I am aware, but I'm more scared when it comes to very early boot (think linux's EFI stub or some other bootloader) I can see how
an ill-advised RNG_PROTOCOL user can try to exclusively rely on it (if it's available, which I don't believe it is atm on non-virtio-rng OVMF) vs
mixing in the few sources you can get at that point, making important things like KASLR addresses or possibly even a stack canary 100% guessable.

- The kernel will use RDRAND on its own, even in the case that EFI
  doesn't provide it, so it's not gaining anything here.

Yes, but as you said, the kernel mixes RDRAND with a lot of other entropy sources and also does proper sanity checking on it.

- EFI on actual baremetal firmware, as opposed to OVMF, already provides
  EFI, so this is par for the course.

Hm? What do you mean?
- Most of those RDRAND bugs have concerned coming in and out of various
  sleep states, which doesn't really apply to early boot EFI.

- And again, just to reinforce the first point, the kernel takes inputs
  from many sources. Having EFI provide its own thing -- via RDRAND or
  any other mechanism -- is complementary and will only help.

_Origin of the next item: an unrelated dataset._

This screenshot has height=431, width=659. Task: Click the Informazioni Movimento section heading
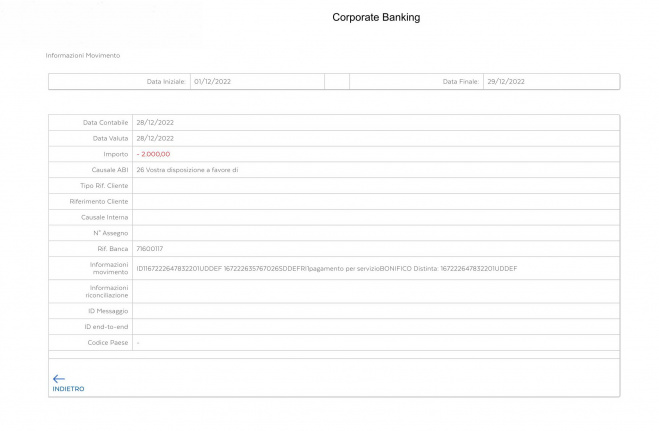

Regarding your "corresponding linux-efi patches wrt RNG", I'm not quite
sure what you're referring to. If anything, recent work during this
cycle has been aimed around shuffling more sources of randomness in from
elsewhere. The EFI RNG protocol stuff has been in there already for a
long time. So maybe you misunderstood those? Or I'm misunderstanding
what you're referring to?

Ah yes, I haven't been paying much close attention to the RNG patches themselves but now that I took a closer look I can see you're right.

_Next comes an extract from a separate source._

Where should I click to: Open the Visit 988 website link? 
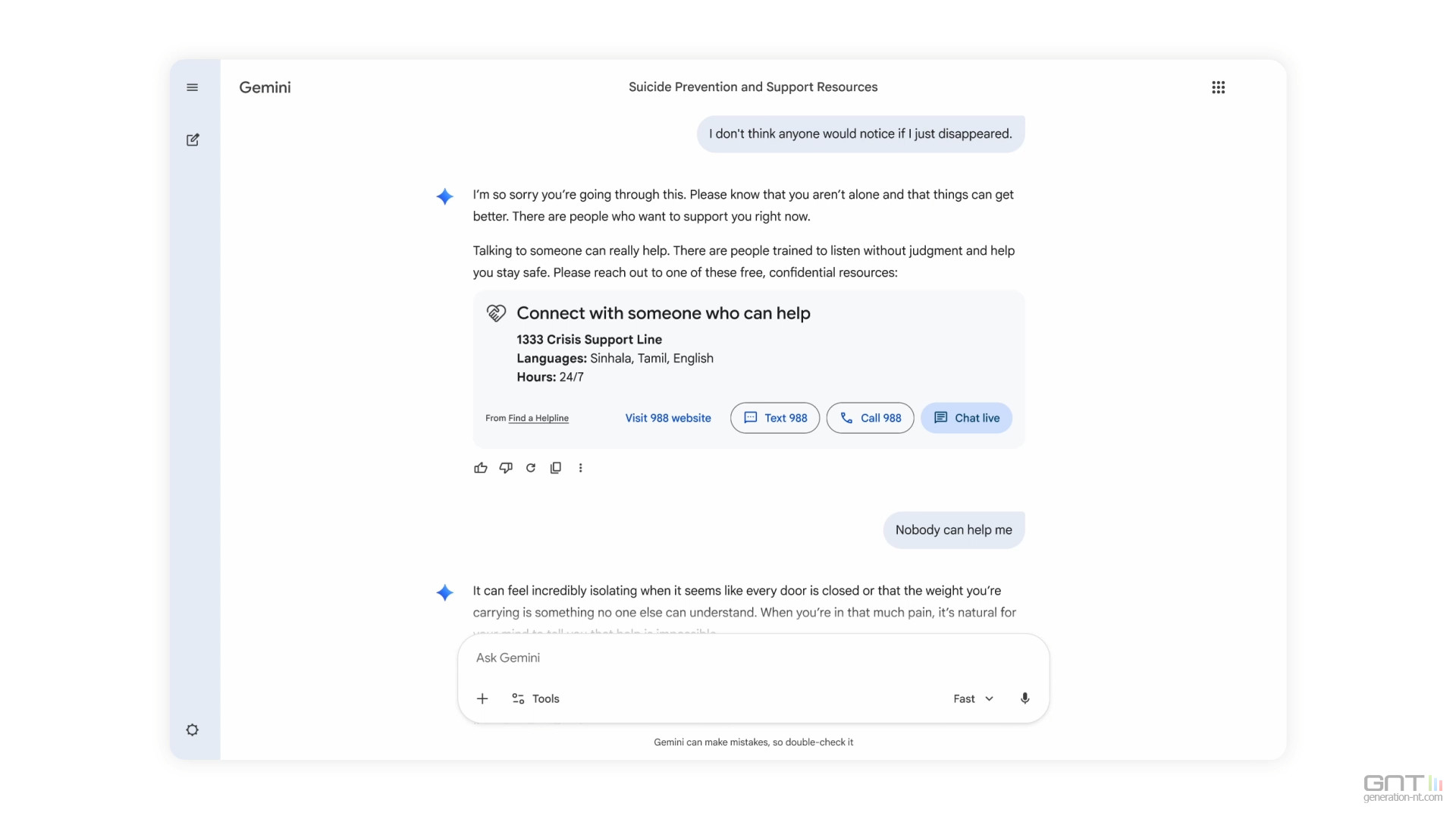click(668, 418)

As a general point, this question of "do we have enough entropy?" or
"are we initialized yet?" is an impossible proposition. Entropy
estimation is impossible, and is only ever a guess, and that guess can
be sometimes wrong, even wildly wrong. So the kernel is increasingly
moving away from /relying/ on that, and is more focused on getting more
sources faster -- incorporating anything it can find, and mixing it into
the output stream more continuously. To that end, if EFI's got a DXE to
do something or another, please hook it up.

Lastly, I think the concern you raised is inappropriate for Ard's
patchset, as it actually doesn't apply to it at all. This patchset is
about hooking an existing DXE up to OVMF, one that is hooked up
elsewhere, but wasn't for OVMF. This alone has nothing to do with the
concern. Rather, the concerns you raised are about the DXE itself. So to
that end, perhaps you should start a new thread or send some patches or
do something to the DXE that you're concerned about (e.g. a basic boring
power-on selftest like what the kernel has or something, if you're extra
worried). Or maybe not, for the reasons I listed above of things being
basically fine.

I know, I'm not yelling at Ard for the (questionable?) choices done in the BaseRngLib code, but I'm concerned this patch may negatively influence any sort of early boot RNG,
particularly for the more naive users of RNG_PROTOCOL, by providing the possibly flawed RDRAND code. If the efi subsystem/EFISTUB code handles this case well by still mixing
in whatever sources it can get before using this entropy, then that's great, but providing things like a non-random RNG_PROTOCOL sounds very broken and very unsafe to me (again invoking
that possible KASLR at very early boot example).

Also the CPUID check seems like an important step towards not-breaking-old-CPUs.
All I'm saying is that we shouldn't just hook up the RNG DXE driver without carefully considering what the code is doing.

Thanks,
Pedro